POV McGee : Espagne : 20h30
- Combien de temps encore vais-je devoir vous subir ? cria Ziva
Elle en a de bonne, elle, les déserts elle connaît, la chaleur étouffante ce n'est pas mon truc. La seule chose agréable dans ce voyage c'est que là, à la mi-journée Tony a épuisé toute sa salive et enfin nous obtenons le silence.
- Si ça continue je vais demander à Gibbs de continuer seule,
- Et tu casseras toute la mission, nous avons la chance de faire partie du même groupe que notre terroriste ce n'est pas rien ! bougonna Tony.
- Faire un pèlerinage, il en de bonne Gibbs, on aurait mieux fait de l'arrêter immédiatement, poursuivit l'israélienne. On n'est pas rendu à St-Jacques de Compostelle et avec vous, c'est une vraie plaie que de marcher toute la journée.
Elle enrageait.
Je tentais de la calmer :
- Oui mais on n'aura pas meilleure occasion que ces vacances pour approcher la cible, en plus on l'a toute la journée sous les yeux. Venez, retournons à l'auberge sinon ça paraitra suspect.
Nous redescendîmes vers la bâtisse isolée.
- Ça m'énerve de ne rien pouvoir faire, de le suivre comme un mouton, grogna Ziva. On le tue, on s'en va et l'affaire est réglée.
- Voilà les bonnes vielles méthodes qui reviennent ! On ne t'a rien appris en Amérique ? Nous sommes des enquêteurs, pas des tueurs !
- Vous allez vous taire, on obéit aux ordres et c'est tout. Je ne supporte plus vos disputes incessantes.
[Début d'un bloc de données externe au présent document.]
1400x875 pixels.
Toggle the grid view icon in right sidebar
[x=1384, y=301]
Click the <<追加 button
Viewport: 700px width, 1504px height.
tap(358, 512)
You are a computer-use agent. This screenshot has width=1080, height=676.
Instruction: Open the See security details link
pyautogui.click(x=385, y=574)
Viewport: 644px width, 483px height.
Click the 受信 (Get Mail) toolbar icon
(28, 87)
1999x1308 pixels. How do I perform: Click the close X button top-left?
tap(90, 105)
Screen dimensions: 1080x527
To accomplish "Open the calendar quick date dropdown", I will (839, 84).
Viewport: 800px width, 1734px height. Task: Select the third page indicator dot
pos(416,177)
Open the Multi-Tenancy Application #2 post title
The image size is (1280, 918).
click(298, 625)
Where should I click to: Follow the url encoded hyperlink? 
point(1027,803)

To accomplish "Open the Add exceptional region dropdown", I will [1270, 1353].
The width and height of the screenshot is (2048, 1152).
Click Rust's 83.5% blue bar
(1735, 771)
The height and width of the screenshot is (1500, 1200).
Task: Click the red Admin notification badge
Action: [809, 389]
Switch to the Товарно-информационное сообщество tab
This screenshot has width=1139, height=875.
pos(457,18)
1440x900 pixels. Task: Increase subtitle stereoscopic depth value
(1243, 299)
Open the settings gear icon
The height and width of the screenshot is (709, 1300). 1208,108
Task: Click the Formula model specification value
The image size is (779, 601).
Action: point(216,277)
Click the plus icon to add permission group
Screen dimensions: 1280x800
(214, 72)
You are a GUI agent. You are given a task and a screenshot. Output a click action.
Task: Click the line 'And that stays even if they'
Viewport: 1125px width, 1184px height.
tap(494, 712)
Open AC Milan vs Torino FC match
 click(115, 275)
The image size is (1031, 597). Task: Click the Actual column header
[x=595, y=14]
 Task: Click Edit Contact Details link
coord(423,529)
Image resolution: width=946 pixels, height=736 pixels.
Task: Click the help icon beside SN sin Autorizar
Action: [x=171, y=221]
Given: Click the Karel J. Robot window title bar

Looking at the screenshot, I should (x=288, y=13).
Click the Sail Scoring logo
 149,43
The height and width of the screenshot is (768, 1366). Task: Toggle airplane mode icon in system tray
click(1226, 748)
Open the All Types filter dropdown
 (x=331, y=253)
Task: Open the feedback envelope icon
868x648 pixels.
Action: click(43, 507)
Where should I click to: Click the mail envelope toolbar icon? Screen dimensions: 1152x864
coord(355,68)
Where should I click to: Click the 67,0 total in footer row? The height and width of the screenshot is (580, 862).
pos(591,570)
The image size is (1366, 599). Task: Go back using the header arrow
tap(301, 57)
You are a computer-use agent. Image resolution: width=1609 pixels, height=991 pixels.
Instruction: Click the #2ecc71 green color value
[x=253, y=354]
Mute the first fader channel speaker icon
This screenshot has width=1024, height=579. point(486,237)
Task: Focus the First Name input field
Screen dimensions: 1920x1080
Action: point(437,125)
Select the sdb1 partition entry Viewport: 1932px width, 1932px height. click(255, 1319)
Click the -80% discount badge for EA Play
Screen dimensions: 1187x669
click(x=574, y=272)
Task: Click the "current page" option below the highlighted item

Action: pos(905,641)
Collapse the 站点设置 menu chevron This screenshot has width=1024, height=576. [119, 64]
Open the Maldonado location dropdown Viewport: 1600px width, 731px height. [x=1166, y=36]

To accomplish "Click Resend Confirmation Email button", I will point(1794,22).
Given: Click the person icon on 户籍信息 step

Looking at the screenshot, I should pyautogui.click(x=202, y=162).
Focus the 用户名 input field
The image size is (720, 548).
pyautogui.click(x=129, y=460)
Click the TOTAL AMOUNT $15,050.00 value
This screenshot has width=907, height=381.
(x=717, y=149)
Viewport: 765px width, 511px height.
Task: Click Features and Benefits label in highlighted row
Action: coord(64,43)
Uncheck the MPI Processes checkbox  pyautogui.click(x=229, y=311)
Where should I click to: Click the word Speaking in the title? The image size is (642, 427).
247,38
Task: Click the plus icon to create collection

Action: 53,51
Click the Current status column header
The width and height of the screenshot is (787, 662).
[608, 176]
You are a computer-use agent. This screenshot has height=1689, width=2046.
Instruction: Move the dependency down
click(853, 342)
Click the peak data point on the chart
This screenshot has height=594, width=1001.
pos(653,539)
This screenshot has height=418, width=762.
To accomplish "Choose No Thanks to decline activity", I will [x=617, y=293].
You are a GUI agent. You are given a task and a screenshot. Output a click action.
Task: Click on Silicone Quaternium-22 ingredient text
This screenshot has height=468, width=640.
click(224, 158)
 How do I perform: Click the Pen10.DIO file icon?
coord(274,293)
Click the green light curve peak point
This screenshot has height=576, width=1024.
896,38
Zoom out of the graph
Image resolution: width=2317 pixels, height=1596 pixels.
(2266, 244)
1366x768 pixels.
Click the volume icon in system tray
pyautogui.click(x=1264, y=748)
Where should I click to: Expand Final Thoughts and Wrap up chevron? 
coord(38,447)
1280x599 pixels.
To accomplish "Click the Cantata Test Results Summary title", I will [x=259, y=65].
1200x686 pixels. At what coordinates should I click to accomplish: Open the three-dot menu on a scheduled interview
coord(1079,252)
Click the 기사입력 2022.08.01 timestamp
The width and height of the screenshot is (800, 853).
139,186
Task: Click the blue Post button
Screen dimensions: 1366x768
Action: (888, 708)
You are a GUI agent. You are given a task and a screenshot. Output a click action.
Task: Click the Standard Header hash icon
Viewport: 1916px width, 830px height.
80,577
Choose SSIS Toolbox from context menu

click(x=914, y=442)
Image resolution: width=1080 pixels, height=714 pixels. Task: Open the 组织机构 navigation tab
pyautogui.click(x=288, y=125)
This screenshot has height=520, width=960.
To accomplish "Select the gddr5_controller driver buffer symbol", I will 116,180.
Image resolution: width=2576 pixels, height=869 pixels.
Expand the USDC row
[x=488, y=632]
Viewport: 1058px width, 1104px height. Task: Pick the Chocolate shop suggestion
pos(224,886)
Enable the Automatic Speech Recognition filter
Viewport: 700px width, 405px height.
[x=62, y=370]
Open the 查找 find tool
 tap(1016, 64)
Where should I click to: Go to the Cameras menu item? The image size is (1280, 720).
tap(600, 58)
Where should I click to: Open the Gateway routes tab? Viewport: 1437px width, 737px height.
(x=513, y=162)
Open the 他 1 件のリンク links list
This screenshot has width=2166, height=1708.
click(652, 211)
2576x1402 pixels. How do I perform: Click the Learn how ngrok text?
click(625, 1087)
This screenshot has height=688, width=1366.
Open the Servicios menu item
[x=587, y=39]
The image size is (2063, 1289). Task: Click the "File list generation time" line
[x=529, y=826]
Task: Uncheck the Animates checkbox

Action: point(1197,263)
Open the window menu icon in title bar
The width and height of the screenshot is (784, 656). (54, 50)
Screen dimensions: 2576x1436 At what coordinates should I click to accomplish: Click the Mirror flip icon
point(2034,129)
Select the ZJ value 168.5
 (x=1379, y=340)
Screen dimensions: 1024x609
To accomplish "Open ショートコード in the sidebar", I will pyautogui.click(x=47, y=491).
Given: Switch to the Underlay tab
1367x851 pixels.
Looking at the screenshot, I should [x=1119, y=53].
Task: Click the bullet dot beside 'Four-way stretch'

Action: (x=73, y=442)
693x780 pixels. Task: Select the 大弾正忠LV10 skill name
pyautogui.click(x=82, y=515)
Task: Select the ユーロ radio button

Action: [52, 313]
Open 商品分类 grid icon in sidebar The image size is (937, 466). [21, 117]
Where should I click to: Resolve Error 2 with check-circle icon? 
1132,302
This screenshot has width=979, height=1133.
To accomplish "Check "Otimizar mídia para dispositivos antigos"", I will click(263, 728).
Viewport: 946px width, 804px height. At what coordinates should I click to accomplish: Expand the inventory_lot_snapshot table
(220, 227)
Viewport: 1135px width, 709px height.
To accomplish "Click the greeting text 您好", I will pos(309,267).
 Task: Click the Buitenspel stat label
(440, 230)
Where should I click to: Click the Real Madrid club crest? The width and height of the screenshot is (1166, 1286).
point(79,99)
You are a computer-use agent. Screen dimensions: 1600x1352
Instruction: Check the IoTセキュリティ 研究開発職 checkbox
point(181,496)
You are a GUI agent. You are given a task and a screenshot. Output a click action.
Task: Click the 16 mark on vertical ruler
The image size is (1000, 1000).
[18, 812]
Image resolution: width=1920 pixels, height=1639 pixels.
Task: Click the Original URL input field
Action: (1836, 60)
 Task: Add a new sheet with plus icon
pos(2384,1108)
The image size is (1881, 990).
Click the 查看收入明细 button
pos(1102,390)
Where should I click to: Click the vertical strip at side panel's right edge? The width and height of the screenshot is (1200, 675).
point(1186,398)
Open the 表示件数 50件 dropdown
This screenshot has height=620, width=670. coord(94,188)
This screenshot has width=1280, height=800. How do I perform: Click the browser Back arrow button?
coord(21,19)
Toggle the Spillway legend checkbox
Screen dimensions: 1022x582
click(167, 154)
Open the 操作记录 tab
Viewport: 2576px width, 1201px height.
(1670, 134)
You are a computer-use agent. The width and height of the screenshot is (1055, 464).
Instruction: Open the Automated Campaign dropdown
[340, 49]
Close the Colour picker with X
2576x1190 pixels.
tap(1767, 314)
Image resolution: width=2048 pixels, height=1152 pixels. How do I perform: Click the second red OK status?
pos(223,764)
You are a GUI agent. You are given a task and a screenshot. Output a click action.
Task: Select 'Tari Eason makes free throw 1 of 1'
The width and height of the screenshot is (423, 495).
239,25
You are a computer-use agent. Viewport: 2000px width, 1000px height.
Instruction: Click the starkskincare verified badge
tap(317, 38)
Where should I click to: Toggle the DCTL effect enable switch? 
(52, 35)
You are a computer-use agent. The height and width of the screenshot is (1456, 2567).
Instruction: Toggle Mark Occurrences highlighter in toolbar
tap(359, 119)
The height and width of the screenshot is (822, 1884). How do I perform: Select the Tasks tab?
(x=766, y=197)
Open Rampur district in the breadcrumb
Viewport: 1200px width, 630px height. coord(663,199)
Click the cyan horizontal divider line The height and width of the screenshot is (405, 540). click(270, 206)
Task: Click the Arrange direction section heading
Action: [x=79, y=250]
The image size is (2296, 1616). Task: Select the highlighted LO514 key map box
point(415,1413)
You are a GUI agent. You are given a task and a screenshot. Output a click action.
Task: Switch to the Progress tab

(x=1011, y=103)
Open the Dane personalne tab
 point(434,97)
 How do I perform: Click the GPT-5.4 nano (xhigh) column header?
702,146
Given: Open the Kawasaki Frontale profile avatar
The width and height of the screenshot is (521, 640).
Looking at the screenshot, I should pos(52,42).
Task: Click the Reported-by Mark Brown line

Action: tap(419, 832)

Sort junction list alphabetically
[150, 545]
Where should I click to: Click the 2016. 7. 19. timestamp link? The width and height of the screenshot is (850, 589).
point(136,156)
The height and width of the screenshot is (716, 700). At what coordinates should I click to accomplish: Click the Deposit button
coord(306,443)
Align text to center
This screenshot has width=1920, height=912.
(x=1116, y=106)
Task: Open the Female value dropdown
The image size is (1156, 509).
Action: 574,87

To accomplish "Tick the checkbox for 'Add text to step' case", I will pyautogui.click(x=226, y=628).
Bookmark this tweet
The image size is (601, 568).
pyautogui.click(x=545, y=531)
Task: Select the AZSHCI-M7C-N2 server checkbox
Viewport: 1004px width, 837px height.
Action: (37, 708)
Je vais dormir et j'espère que vous serez calmes. m'énervais-je, alors.
- He Mcgrognon ! m'interpella Tony.
Mais j'entrais dans le dortoir épuisé, agacé et doutant de plus en plus de la réussite de notre mission.
Le réveil fut difficile dans le grand dortoir mixte, car je fus secoué comme un prunier.
- Réveille- toi !
La voix de Ziva me tira du sommeil, j'en avais pris l'habitude depuis un mois que nous marchions.
- Debout, c'est urgent ! Il y a le feu au bac !
- Avec toi c'est toujours urgent, et tu t'es encore trompée, ce n'est pas bac...Tony explique lui !
- Si je te réveille, c'est bien pour ça, il n'y a plus de Tony.
Elle m'aurait renversé un sceau d'eau froide sur la tête, ce qu'elle avait cru bon faire il y a quinze jours, j'aurais eu la même réaction :
- Quoi ? Comment ?
Les dernières personnes qui quittèrent la pièce, me jetèrent des regards intrigués. J'avais presque crié.
Ziva baragouina un truc en espagnol, mais nous nous retrouvions que tous les deux.
- Ce matin Tony n'était plus là, ni lui ni ses affaires, il s'est volatilisé.
- Non ce n'est pas possible, murmurai-je. Et notre « ami » ?
- Oh lui ! Toujours là…
Bon je m'attendais plutôt à perdre la cible qu'un agent mais Tony avait décidément le chic pour compliquer la vie des autres.
Il était temps d'appeler de l'autre côté de l'Atlantique.